- AIM: Between the lines containing "Where should I click to: Open" and "will [759, 47].", inclusive, substitute "symbol" for every occurrence of "icon" and reproduce those entries with no other changes.

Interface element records

-.-.-

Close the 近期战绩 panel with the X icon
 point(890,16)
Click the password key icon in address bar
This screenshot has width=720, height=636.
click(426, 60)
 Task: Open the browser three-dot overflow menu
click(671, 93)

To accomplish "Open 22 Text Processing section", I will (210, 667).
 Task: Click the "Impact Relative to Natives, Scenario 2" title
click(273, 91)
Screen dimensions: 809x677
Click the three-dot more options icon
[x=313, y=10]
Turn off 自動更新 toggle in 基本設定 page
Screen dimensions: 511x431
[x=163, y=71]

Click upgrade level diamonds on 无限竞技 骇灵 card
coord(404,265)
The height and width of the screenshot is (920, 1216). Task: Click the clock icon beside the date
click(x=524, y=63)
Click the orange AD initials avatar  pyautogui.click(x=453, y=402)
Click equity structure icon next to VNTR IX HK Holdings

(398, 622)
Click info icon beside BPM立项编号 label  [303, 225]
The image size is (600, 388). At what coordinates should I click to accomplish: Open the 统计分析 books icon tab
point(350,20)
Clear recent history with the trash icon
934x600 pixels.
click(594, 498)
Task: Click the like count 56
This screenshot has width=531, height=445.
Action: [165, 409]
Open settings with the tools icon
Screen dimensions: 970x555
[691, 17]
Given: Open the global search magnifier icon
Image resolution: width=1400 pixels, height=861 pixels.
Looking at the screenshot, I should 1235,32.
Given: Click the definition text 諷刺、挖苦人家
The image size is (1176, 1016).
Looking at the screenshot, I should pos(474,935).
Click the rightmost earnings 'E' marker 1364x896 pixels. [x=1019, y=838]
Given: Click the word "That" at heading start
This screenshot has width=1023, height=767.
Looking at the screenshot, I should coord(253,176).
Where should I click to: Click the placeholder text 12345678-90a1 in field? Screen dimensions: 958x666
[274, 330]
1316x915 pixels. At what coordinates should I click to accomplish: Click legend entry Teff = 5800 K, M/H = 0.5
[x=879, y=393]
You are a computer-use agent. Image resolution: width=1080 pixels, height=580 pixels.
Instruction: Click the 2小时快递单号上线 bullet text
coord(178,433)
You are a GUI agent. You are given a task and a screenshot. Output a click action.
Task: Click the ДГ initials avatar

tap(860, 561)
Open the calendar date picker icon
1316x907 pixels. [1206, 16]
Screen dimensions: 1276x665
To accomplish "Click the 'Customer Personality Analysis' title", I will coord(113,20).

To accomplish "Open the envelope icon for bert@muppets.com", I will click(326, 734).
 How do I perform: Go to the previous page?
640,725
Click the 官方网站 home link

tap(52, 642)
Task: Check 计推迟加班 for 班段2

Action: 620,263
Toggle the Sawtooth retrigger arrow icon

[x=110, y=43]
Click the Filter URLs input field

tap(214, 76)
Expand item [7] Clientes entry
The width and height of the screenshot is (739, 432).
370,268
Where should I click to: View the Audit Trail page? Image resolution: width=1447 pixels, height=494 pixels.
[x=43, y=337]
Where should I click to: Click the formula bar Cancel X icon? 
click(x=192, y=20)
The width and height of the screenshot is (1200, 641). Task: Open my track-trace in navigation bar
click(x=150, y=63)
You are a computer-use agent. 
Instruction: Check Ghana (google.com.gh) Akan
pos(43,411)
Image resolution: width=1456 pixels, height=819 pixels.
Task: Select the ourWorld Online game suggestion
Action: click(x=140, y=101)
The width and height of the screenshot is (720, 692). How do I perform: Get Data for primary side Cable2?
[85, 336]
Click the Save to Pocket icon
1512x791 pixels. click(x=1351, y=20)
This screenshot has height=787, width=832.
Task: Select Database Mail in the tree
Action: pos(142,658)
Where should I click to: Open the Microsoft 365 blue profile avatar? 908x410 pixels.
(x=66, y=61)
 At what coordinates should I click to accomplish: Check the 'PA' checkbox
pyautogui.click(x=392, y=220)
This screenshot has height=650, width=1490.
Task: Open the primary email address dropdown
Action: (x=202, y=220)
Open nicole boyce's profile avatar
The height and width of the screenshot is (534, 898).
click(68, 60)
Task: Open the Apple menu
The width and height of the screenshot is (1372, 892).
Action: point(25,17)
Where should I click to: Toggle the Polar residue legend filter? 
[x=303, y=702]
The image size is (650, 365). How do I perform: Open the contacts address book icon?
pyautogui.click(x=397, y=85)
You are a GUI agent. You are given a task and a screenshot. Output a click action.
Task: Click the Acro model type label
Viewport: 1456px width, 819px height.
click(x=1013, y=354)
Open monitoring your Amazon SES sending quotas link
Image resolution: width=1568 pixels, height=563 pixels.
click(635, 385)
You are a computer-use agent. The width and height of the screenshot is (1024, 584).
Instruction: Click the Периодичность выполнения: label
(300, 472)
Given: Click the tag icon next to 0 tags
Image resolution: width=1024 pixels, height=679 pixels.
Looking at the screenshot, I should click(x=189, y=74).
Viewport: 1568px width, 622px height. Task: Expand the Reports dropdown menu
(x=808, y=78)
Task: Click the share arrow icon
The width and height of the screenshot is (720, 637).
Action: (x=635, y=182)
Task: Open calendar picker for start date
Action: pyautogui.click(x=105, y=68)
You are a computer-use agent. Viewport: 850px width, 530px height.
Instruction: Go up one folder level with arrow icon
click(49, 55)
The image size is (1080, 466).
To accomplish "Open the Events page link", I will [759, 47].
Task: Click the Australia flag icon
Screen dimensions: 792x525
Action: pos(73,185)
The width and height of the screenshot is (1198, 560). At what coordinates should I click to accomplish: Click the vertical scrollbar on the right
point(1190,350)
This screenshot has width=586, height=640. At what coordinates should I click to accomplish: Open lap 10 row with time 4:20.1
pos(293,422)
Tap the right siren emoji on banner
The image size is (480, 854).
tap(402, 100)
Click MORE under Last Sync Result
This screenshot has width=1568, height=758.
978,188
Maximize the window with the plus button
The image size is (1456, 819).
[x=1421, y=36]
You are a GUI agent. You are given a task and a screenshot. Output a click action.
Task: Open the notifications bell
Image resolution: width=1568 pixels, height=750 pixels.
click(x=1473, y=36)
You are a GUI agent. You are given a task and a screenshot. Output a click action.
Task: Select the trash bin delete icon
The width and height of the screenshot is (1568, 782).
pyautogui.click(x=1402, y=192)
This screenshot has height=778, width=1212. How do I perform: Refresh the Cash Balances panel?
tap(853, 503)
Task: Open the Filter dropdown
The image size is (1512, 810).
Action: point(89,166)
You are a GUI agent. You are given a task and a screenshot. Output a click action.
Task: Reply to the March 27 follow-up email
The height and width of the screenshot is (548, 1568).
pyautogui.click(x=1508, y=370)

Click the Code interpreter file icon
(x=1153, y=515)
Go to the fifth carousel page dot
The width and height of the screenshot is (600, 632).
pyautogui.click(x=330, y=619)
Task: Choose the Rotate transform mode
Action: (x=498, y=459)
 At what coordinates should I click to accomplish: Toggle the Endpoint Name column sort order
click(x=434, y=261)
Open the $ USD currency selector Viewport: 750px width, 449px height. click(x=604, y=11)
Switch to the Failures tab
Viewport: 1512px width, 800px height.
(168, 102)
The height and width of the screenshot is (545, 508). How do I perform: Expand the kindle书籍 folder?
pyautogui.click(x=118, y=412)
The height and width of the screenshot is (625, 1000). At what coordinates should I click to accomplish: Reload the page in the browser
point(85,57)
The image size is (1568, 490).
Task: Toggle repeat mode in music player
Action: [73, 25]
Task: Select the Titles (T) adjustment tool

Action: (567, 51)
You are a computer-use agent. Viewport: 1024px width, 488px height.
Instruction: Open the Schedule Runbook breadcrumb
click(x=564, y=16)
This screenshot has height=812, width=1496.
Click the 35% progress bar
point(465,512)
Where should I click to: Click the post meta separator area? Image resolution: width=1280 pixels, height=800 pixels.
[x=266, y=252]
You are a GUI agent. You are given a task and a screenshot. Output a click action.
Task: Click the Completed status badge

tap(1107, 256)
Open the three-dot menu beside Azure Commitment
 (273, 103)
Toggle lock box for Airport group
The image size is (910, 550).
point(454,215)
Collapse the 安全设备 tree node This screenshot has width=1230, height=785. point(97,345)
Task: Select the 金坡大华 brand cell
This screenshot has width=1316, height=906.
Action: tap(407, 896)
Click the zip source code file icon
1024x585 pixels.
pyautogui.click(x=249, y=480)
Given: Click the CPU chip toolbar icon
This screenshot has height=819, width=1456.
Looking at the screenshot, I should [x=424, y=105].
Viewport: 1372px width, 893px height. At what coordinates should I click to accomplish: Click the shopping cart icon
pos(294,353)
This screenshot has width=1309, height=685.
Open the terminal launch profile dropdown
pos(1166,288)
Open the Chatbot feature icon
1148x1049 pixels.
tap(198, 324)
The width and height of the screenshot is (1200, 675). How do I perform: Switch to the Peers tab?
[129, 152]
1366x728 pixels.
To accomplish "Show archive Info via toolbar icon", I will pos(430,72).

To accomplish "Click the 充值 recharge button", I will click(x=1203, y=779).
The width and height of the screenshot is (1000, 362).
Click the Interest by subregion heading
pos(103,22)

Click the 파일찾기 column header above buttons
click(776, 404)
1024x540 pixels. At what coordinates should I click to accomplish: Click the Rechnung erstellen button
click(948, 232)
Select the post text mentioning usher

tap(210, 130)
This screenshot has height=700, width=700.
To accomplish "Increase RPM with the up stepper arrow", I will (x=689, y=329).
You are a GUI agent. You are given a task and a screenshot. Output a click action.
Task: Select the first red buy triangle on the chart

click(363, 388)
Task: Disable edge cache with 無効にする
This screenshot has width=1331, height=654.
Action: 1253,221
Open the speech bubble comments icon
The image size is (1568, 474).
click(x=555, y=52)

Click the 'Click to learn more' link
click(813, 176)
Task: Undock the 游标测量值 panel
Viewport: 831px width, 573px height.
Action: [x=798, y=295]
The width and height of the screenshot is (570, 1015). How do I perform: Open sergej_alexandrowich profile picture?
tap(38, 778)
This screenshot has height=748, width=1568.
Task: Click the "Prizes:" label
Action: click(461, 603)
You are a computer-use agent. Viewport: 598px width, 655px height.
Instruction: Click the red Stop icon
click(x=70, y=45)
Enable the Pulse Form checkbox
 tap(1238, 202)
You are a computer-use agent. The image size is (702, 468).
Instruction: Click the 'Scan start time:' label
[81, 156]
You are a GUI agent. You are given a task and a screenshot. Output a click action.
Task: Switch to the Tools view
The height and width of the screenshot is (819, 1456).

-.-.-

- EXERCISE SOLUTION:
Where should I click to: Open the Microsoft 365 blue profile avatar? 908x410 pixels.
(x=66, y=61)
 At what coordinates should I click to accomplish: Check the 'PA' checkbox
pyautogui.click(x=392, y=220)
This screenshot has height=650, width=1490.
Task: Open the primary email address dropdown
Action: (x=202, y=220)
Open nicole boyce's profile avatar
The height and width of the screenshot is (534, 898).
click(68, 60)
Task: Open the Apple menu
The width and height of the screenshot is (1372, 892).
Action: point(25,17)
Where should I click to: Toggle the Polar residue legend filter? 
[x=303, y=702]
The image size is (650, 365). How do I perform: Open the contacts address book symbol?
pyautogui.click(x=397, y=85)
You are a GUI agent. You are given a task and a screenshot. Output a click action.
Task: Click the Acro model type label
Viewport: 1456px width, 819px height.
click(x=1013, y=354)
Open monitoring your Amazon SES sending quotas link
Image resolution: width=1568 pixels, height=563 pixels.
click(635, 385)
You are a computer-use agent. The width and height of the screenshot is (1024, 584).
Instruction: Click the Периодичность выполнения: label
(300, 472)
Given: Click the tag symbol next to 0 tags
Image resolution: width=1024 pixels, height=679 pixels.
Looking at the screenshot, I should click(x=189, y=74).
Viewport: 1568px width, 622px height. Task: Expand the Reports dropdown menu
(x=808, y=78)
Task: Click the share arrow symbol
The width and height of the screenshot is (720, 637).
Action: (x=635, y=182)
Task: Open calendar picker for start date
Action: pyautogui.click(x=105, y=68)
You are a computer-use agent. Viewport: 850px width, 530px height.
Instruction: Go up one folder level with arrow symbol
click(49, 55)
The image size is (1080, 466).
To accomplish "Open the Events page link", I will [759, 47].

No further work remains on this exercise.